Create QR codes that open a specific location in Google Maps or Apple Maps when scanned. Enter an address or GPS coordinates. Use them on event invitations, business cards, menus, or travel brochures.

Enter an address or paste a coordinate pair — or drop in a Google Maps, Apple Maps, or Waze link and it pulls the coordinates out for you. The tool encodes either a Google Maps URL or a geo: URI that most map apps recognise. Adjust size up to 512 px, set foreground and background colours, pick a dot pattern and a separate corner-eye shape, copy the encoded link to share it as plain text, and download as PNG or SVG for print.

How to use

  1. Enter a location by address or by latitude/longitude coordinates. Use the search to find and verify the location.
  2. Customize the QR code appearance: size, colors, error correction, dot pattern, and corner-eye shape.
  3. Download as PNG or SVG. Scanning opens the device's default map app with directions to the location.

When to use

  • Print on event invitations so guests skip typing the address into their phones.
  • Place on real estate signs, restaurant menus, or trade-show booths for instant directions.
  • Add to property listings or museum guides where the destination is hard to spell.

Result

New office location at 350 Fifth Avenue, New York. Generate a QR code for the grand opening invitations so guests can get instant directions.

FAQ

Will scanning open Google Maps or Apple Maps?
If you encode a Google Maps URL, both iOS and Android open it cleanly (Apple usually inside Maps, Android in Chrome or the Maps app). If you use a geo: URI, the phone opens whatever map app is set as default, which on iOS is Apple Maps.
What is more reliable — an address or coordinates?
Coordinates always resolve to the exact point you specify, regardless of how the address is spelled or whether it exists in the map provider's database. For remote locations, festival grounds, or unmapped properties, coordinates are the safer choice.
How many decimal places do I need for the latitude and longitude?
Five decimal places give roughly one-metre precision, which is enough for a building entrance. Six places hit ten-centimetre precision. Anything beyond seven is wasted bytes — GPS hardware itself rarely reads finer than three metres.
Can I track how many people scanned the code?
Not directly. A static QR code carries the location data inside the image and reports nothing back.
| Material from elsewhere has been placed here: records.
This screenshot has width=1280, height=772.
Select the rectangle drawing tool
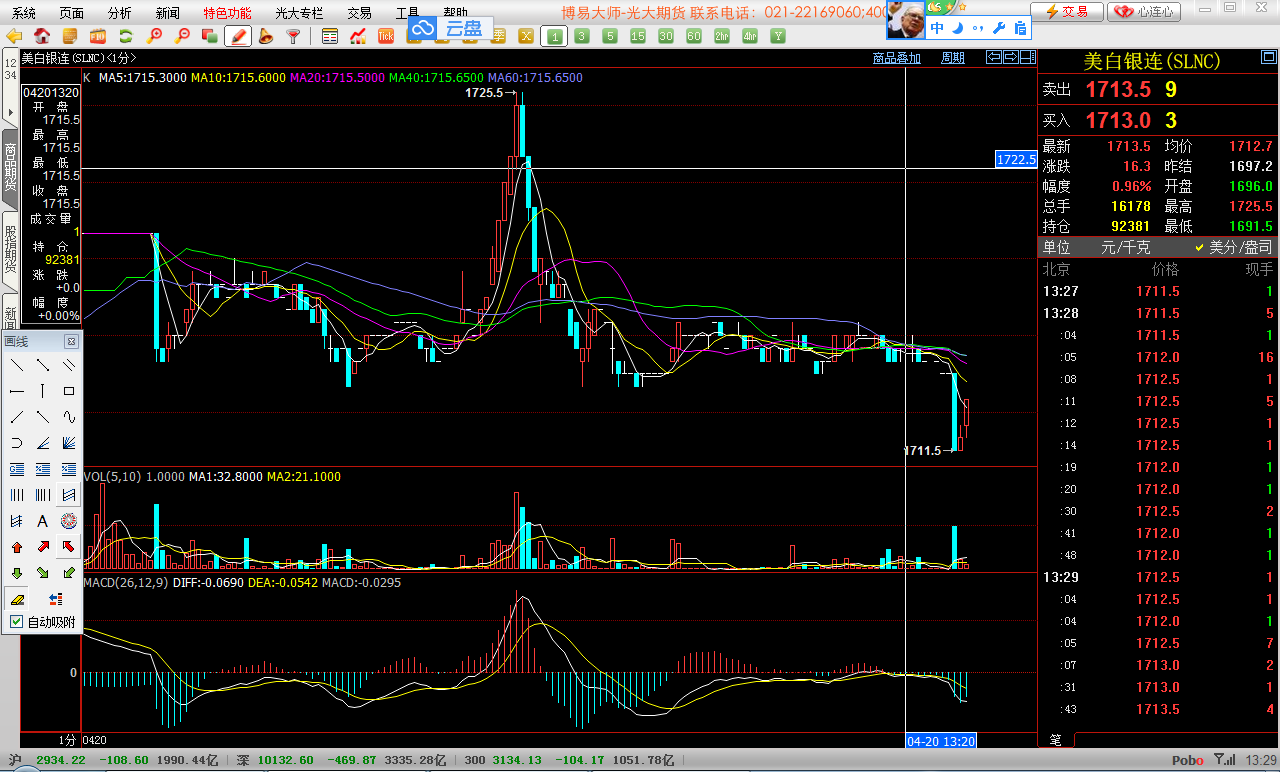pos(69,391)

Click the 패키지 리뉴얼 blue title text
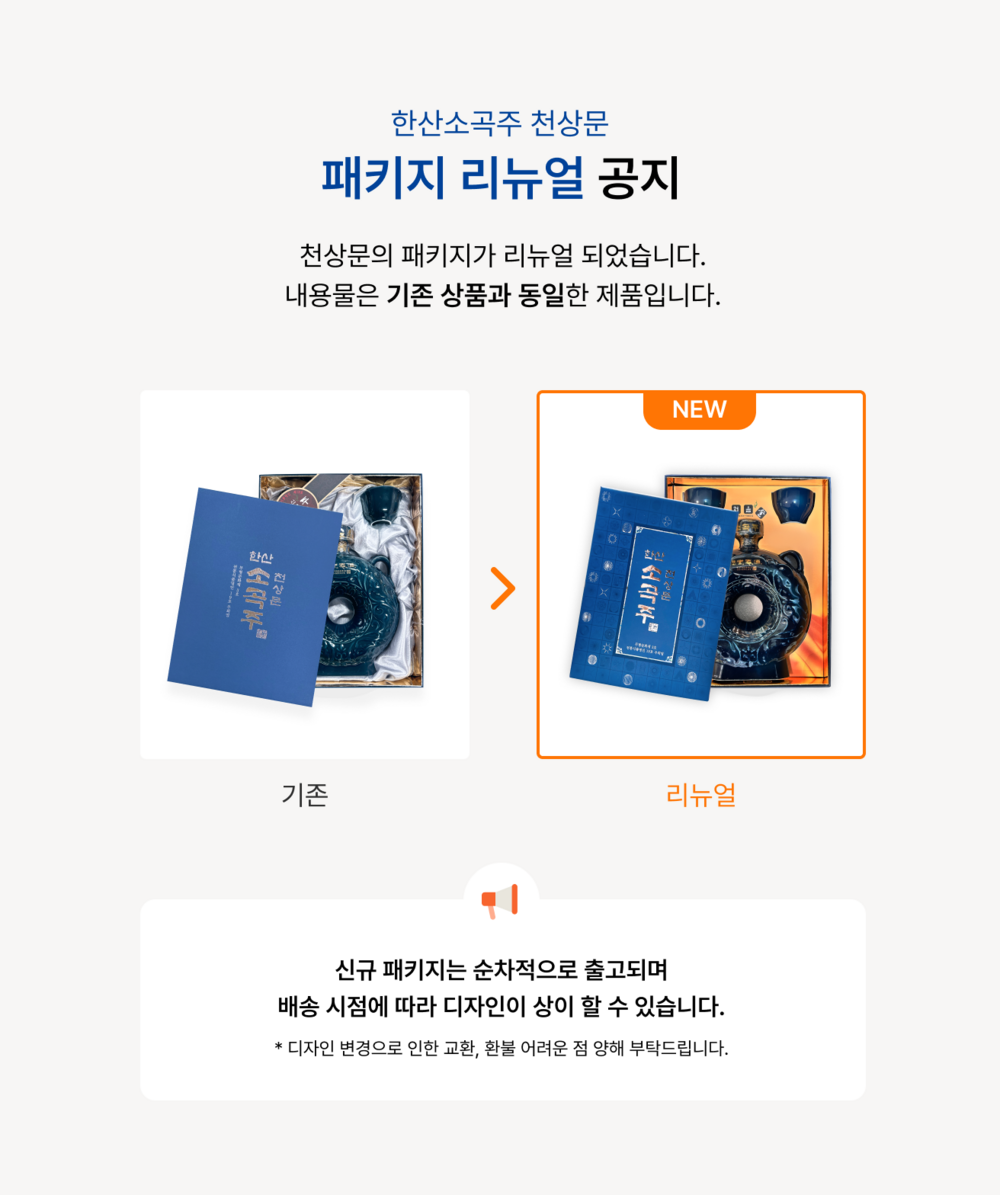[453, 178]
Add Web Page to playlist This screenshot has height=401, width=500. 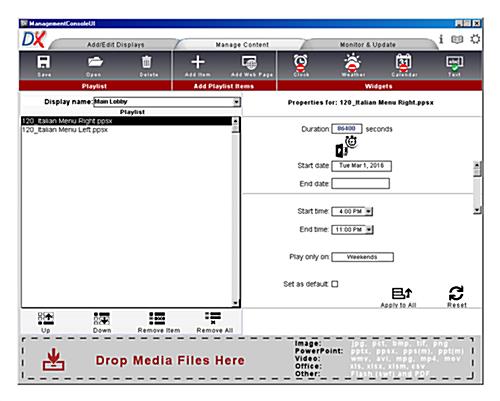(x=252, y=66)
If you need scan counts, encode a short URL that redirects to the map link, and check the analytics on that redirect service.
Why does the same address sometimes drop the pin in the wrong spot?
Geocoding services place the pin at the centroid of the building footprint or the closest road segment they hold. If the database is outdated or the address has no rooftop record, the pin drifts. Use coordinates whenever the exact spot matters.